Problem description =
Word for word, restate all of the entries.

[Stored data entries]
------------------------------------------------
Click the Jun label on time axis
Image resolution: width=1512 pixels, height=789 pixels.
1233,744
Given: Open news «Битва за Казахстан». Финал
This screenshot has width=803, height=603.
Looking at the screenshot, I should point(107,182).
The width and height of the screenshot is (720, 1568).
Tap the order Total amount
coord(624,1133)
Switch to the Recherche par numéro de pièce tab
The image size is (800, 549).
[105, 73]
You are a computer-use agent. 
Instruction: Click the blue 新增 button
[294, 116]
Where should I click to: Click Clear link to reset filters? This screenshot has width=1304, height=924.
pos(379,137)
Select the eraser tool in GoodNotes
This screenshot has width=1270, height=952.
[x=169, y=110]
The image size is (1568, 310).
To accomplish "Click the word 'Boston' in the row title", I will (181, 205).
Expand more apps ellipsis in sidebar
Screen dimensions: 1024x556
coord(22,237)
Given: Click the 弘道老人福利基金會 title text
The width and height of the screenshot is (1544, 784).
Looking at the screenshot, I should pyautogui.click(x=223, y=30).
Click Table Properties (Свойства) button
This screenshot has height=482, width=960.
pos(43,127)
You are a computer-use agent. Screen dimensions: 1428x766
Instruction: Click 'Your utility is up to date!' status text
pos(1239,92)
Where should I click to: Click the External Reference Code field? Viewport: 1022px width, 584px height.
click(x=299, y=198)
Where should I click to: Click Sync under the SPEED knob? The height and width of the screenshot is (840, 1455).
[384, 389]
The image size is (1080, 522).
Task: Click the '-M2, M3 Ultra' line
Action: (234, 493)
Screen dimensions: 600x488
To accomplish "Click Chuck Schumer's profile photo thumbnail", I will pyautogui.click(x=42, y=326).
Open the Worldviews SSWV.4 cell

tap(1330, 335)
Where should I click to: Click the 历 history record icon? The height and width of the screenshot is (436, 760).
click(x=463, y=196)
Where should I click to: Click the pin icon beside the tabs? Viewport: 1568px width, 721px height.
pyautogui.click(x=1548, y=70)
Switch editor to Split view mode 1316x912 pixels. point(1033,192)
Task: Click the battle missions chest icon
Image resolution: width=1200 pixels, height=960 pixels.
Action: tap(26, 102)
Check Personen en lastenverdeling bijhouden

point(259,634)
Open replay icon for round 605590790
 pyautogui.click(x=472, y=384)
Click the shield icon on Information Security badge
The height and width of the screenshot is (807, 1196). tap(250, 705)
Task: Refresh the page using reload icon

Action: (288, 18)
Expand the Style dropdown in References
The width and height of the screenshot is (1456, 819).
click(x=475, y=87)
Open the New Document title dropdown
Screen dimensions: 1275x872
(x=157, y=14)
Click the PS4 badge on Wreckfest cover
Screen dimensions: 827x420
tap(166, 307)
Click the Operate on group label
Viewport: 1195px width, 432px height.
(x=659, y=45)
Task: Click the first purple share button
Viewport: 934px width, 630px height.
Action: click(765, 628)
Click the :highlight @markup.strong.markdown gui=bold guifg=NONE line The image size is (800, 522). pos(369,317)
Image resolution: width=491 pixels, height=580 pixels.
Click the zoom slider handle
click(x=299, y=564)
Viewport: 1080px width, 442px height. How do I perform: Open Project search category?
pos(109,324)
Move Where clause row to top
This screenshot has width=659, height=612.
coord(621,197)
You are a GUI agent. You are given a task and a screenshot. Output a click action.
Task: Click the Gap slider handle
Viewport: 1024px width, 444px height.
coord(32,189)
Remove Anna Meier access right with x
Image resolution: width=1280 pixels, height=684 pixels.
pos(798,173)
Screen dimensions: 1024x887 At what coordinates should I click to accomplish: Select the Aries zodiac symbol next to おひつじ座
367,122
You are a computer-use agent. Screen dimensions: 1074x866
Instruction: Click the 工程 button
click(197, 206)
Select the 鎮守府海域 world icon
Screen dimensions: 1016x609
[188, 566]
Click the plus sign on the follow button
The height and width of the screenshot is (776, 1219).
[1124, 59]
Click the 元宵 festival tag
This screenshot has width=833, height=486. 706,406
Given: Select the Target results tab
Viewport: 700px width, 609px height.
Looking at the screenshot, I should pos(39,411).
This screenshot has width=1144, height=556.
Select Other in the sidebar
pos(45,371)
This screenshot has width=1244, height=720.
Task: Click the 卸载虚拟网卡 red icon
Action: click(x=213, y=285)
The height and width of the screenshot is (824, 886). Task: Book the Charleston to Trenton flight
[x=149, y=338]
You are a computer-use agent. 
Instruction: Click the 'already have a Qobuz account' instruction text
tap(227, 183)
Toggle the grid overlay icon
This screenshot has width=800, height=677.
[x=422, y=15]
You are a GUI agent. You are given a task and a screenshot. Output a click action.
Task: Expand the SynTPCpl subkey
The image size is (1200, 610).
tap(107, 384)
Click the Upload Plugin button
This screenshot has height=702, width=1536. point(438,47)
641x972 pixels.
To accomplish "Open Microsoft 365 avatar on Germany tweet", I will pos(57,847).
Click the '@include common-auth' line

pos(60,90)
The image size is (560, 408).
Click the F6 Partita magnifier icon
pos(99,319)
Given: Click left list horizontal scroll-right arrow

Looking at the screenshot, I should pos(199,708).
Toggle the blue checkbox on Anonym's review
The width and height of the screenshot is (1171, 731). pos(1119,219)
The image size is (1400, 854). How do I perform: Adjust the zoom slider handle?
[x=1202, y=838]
------------------------------------------------
Task response =
Click the Jun label on time axis
Image resolution: width=1512 pixels, height=789 pixels.
1233,744
Given: Open news «Битва за Казахстан». Финал
This screenshot has width=803, height=603.
Looking at the screenshot, I should point(107,182).
The width and height of the screenshot is (720, 1568).
Tap the order Total amount
coord(624,1133)
Switch to the Recherche par numéro de pièce tab
The image size is (800, 549).
[105, 73]
You are a computer-use agent. 
Instruction: Click the blue 新增 button
[294, 116]
Where should I click to: Click Clear link to reset filters? This screenshot has width=1304, height=924.
pos(379,137)
Select the eraser tool in GoodNotes
This screenshot has width=1270, height=952.
[x=169, y=110]
The image size is (1568, 310).
To accomplish "Click the word 'Boston' in the row title", I will (181, 205).
Expand more apps ellipsis in sidebar
Screen dimensions: 1024x556
coord(22,237)
Given: Click the 弘道老人福利基金會 title text
The width and height of the screenshot is (1544, 784).
Looking at the screenshot, I should pyautogui.click(x=223, y=30).
Click Table Properties (Свойства) button
This screenshot has height=482, width=960.
pos(43,127)
You are a computer-use agent. Screen dimensions: 1428x766
Instruction: Click 'Your utility is up to date!' status text
pos(1239,92)
Where should I click to: Click the External Reference Code field? Viewport: 1022px width, 584px height.
click(x=299, y=198)
Where should I click to: Click Sync under the SPEED knob? The height and width of the screenshot is (840, 1455).
[384, 389]
The image size is (1080, 522).
Task: Click the '-M2, M3 Ultra' line
Action: (234, 493)
Screen dimensions: 600x488
To accomplish "Click Chuck Schumer's profile photo thumbnail", I will pyautogui.click(x=42, y=326).
Open the Worldviews SSWV.4 cell

tap(1330, 335)
Where should I click to: Click the 历 history record icon? The height and width of the screenshot is (436, 760).
click(x=463, y=196)
Where should I click to: Click the pin icon beside the tabs? Viewport: 1568px width, 721px height.
pyautogui.click(x=1548, y=70)
Switch editor to Split view mode 1316x912 pixels. point(1033,192)
Task: Click the battle missions chest icon
Image resolution: width=1200 pixels, height=960 pixels.
Action: tap(26, 102)
Check Personen en lastenverdeling bijhouden

point(259,634)
Open replay icon for round 605590790
 pyautogui.click(x=472, y=384)
Click the shield icon on Information Security badge
The height and width of the screenshot is (807, 1196). tap(250, 705)
Task: Refresh the page using reload icon

Action: (288, 18)
Expand the Style dropdown in References
The width and height of the screenshot is (1456, 819).
click(x=475, y=87)
Open the New Document title dropdown
Screen dimensions: 1275x872
(x=157, y=14)
Click the PS4 badge on Wreckfest cover
Screen dimensions: 827x420
tap(166, 307)
Click the Operate on group label
Viewport: 1195px width, 432px height.
(x=659, y=45)
Task: Click the first purple share button
Viewport: 934px width, 630px height.
Action: click(765, 628)
Click the :highlight @markup.strong.markdown gui=bold guifg=NONE line The image size is (800, 522). pos(369,317)
Image resolution: width=491 pixels, height=580 pixels.
Click the zoom slider handle
click(x=299, y=564)
Viewport: 1080px width, 442px height. How do I perform: Open Project search category?
pos(109,324)
Move Where clause row to top
This screenshot has width=659, height=612.
coord(621,197)
You are a GUI agent. You are given a task and a screenshot. Output a click action.
Task: Click the Gap slider handle
Viewport: 1024px width, 444px height.
coord(32,189)
Remove Anna Meier access right with x
Image resolution: width=1280 pixels, height=684 pixels.
pos(798,173)
Screen dimensions: 1024x887 At what coordinates should I click to accomplish: Select the Aries zodiac symbol next to おひつじ座
367,122
You are a computer-use agent. Screen dimensions: 1074x866
Instruction: Click the 工程 button
click(197, 206)
Select the 鎮守府海域 world icon
Screen dimensions: 1016x609
[188, 566]
Click the plus sign on the follow button
The height and width of the screenshot is (776, 1219).
[1124, 59]
Click the 元宵 festival tag
This screenshot has width=833, height=486. 706,406
Given: Select the Target results tab
Viewport: 700px width, 609px height.
Looking at the screenshot, I should pos(39,411).
This screenshot has width=1144, height=556.
Select Other in the sidebar
pos(45,371)
This screenshot has width=1244, height=720.
Task: Click the 卸载虚拟网卡 red icon
Action: click(x=213, y=285)
The height and width of the screenshot is (824, 886). Task: Book the Charleston to Trenton flight
[x=149, y=338]
You are a computer-use agent. 
Instruction: Click the 'already have a Qobuz account' instruction text
tap(227, 183)
Toggle the grid overlay icon
This screenshot has width=800, height=677.
[x=422, y=15]
You are a GUI agent. You are given a task and a screenshot. Output a click action.
Task: Expand the SynTPCpl subkey
The image size is (1200, 610).
tap(107, 384)
Click the Upload Plugin button
This screenshot has height=702, width=1536. point(438,47)
641x972 pixels.
To accomplish "Open Microsoft 365 avatar on Germany tweet", I will pos(57,847).
Click the '@include common-auth' line

pos(60,90)
The image size is (560, 408).
Click the F6 Partita magnifier icon
pos(99,319)
Given: Click left list horizontal scroll-right arrow

Looking at the screenshot, I should pos(199,708).
Toggle the blue checkbox on Anonym's review
The width and height of the screenshot is (1171, 731). pos(1119,219)
The image size is (1400, 854). How do I perform: Adjust the zoom slider handle?
[x=1202, y=838]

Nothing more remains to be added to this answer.